Render all the records below as a numbered list, one line per item, with the blank lines dropped.
[Start of RAW DATA]
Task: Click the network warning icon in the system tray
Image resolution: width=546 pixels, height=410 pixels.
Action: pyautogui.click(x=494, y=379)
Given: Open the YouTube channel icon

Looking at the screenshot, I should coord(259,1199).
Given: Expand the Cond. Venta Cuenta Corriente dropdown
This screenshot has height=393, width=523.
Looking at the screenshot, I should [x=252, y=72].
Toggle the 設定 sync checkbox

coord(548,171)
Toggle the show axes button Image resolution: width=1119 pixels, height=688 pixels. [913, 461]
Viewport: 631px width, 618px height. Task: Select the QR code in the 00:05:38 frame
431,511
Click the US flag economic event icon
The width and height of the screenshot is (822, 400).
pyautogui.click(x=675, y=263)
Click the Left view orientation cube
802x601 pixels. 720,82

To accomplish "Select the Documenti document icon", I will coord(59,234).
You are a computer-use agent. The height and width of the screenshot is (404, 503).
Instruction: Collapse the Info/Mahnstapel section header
[End of RAW DATA]
▸ TASK RESULT
1. Task: Click the network warning icon in the system tray
2. Image resolution: width=546 pixels, height=410 pixels.
3. Action: pyautogui.click(x=494, y=379)
4. Given: Open the YouTube channel icon
5. Looking at the screenshot, I should coord(259,1199).
6. Given: Expand the Cond. Venta Cuenta Corriente dropdown
7. This screenshot has height=393, width=523.
8. Looking at the screenshot, I should [x=252, y=72].
9. Toggle the 設定 sync checkbox
10. coord(548,171)
11. Toggle the show axes button Image resolution: width=1119 pixels, height=688 pixels. [913, 461]
12. Viewport: 631px width, 618px height. Task: Select the QR code in the 00:05:38 frame
13. 431,511
14. Click the US flag economic event icon
15. The width and height of the screenshot is (822, 400).
16. pyautogui.click(x=675, y=263)
17. Click the Left view orientation cube
18. 802x601 pixels. 720,82
19. To accomplish "Select the Documenti document icon", I will coord(59,234).
20. You are a computer-use agent. The height and width of the screenshot is (404, 503).
21. Instruction: Collapse the Info/Mahnstapel section header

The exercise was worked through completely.